→ Given problem
Set out every line of the items below as a Markdown table with two columns, Row for the line's number and Line for its text. Leave out blank lines.

===============

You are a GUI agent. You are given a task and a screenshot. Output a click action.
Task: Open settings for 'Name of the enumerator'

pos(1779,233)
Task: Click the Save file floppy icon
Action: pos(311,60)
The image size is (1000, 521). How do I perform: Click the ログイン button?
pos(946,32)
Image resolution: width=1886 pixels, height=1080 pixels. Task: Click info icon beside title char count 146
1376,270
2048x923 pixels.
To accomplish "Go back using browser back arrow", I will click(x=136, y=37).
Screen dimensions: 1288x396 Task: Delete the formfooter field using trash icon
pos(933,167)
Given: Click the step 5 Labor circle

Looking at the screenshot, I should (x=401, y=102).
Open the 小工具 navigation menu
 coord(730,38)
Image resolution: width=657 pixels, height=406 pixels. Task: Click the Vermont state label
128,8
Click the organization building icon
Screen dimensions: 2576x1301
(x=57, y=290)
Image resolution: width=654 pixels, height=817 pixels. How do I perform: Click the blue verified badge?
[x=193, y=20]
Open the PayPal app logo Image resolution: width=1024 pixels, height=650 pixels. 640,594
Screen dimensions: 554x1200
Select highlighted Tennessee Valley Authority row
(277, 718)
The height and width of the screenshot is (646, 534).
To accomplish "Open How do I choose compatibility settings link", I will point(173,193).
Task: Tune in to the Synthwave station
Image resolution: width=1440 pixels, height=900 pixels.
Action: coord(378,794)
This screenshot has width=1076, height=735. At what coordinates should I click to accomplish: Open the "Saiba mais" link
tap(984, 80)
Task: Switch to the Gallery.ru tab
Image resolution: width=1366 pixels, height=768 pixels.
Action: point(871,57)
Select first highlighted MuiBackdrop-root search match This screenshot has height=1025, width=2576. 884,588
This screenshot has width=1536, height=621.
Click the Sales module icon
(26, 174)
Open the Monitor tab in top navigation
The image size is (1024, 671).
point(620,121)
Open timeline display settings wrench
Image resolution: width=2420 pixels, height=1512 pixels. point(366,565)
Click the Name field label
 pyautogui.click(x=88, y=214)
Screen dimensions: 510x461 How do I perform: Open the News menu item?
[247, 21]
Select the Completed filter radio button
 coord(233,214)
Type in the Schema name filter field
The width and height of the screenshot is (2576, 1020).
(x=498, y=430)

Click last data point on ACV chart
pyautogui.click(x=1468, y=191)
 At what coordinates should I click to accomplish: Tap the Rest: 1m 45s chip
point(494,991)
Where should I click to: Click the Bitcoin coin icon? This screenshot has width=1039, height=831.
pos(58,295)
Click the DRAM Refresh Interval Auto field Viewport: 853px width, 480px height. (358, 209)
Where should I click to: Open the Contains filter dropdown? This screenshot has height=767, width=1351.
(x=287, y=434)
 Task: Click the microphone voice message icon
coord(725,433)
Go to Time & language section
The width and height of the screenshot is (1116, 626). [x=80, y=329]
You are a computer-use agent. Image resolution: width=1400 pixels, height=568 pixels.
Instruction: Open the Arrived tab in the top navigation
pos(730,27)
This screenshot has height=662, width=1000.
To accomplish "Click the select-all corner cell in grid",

===============

→ Task response
| Row | Line |
|---|---|
| 1 | You are a GUI agent. You are given a task and a screenshot. Output a click action. |
| 2 | Task: Open settings for 'Name of the enumerator' |
| 3 | pos(1779,233) |
| 4 | Task: Click the Save file floppy icon |
| 5 | Action: pos(311,60) |
| 6 | The image size is (1000, 521). How do I perform: Click the ログイン button? |
| 7 | pos(946,32) |
| 8 | Image resolution: width=1886 pixels, height=1080 pixels. Task: Click info icon beside title char count 146 |
| 9 | 1376,270 |
| 10 | 2048x923 pixels. |
| 11 | To accomplish "Go back using browser back arrow", I will click(x=136, y=37). |
| 12 | Screen dimensions: 1288x396 Task: Delete the formfooter field using trash icon |
| 13 | pos(933,167) |
| 14 | Given: Click the step 5 Labor circle |
| 15 | Looking at the screenshot, I should (x=401, y=102). |
| 16 | Open the 小工具 navigation menu |
| 17 |  coord(730,38) |
| 18 | Image resolution: width=657 pixels, height=406 pixels. Task: Click the Vermont state label |
| 19 | 128,8 |
| 20 | Click the organization building icon |
| 21 | Screen dimensions: 2576x1301 |
| 22 | (x=57, y=290) |
| 23 | Image resolution: width=654 pixels, height=817 pixels. How do I perform: Click the blue verified badge? |
| 24 | [x=193, y=20] |
| 25 | Open the PayPal app logo Image resolution: width=1024 pixels, height=650 pixels. 640,594 |
| 26 | Screen dimensions: 554x1200 |
| 27 | Select highlighted Tennessee Valley Authority row |
| 28 | (277, 718) |
| 29 | The height and width of the screenshot is (646, 534). |
| 30 | To accomplish "Open How do I choose compatibility settings link", I will point(173,193). |
| 31 | Task: Tune in to the Synthwave station |
| 32 | Image resolution: width=1440 pixels, height=900 pixels. |
| 33 | Action: coord(378,794) |
| 34 | This screenshot has width=1076, height=735. At what coordinates should I click to accomplish: Open the "Saiba mais" link |
| 35 | tap(984, 80) |
| 36 | Task: Switch to the Gallery.ru tab |
| 37 | Image resolution: width=1366 pixels, height=768 pixels. |
| 38 | Action: point(871,57) |
| 39 | Select first highlighted MuiBackdrop-root search match This screenshot has height=1025, width=2576. 884,588 |
| 40 | This screenshot has width=1536, height=621. |
| 41 | Click the Sales module icon |
| 42 | (26, 174) |
| 43 | Open the Monitor tab in top navigation |
| 44 | The image size is (1024, 671). |
| 45 | point(620,121) |
| 46 | Open timeline display settings wrench |
| 47 | Image resolution: width=2420 pixels, height=1512 pixels. point(366,565) |
| 48 | Click the Name field label |
| 49 |  pyautogui.click(x=88, y=214) |
| 50 | Screen dimensions: 510x461 How do I perform: Open the News menu item? |
| 51 | [247, 21] |
| 52 | Select the Completed filter radio button |
| 53 |  coord(233,214) |
| 54 | Type in the Schema name filter field |
| 55 | The width and height of the screenshot is (2576, 1020). |
| 56 | (x=498, y=430) |
| 57 | Click last data point on ACV chart |
| 58 | pyautogui.click(x=1468, y=191) |
| 59 |  At what coordinates should I click to accomplish: Tap the Rest: 1m 45s chip |
| 60 | point(494,991) |
| 61 | Where should I click to: Click the Bitcoin coin icon? This screenshot has width=1039, height=831. |
| 62 | pos(58,295) |
| 63 | Click the DRAM Refresh Interval Auto field Viewport: 853px width, 480px height. (358, 209) |
| 64 | Where should I click to: Open the Contains filter dropdown? This screenshot has height=767, width=1351. |
| 65 | (x=287, y=434) |
| 66 |  Task: Click the microphone voice message icon |
| 67 | coord(725,433) |
| 68 | Go to Time & language section |
| 69 | The width and height of the screenshot is (1116, 626). [x=80, y=329] |
| 70 | You are a computer-use agent. Image resolution: width=1400 pixels, height=568 pixels. |
| 71 | Instruction: Open the Arrived tab in the top navigation |
| 72 | pos(730,27) |
| 73 | This screenshot has height=662, width=1000. |
| 74 | To accomplish "Click the select-all corner cell in grid", |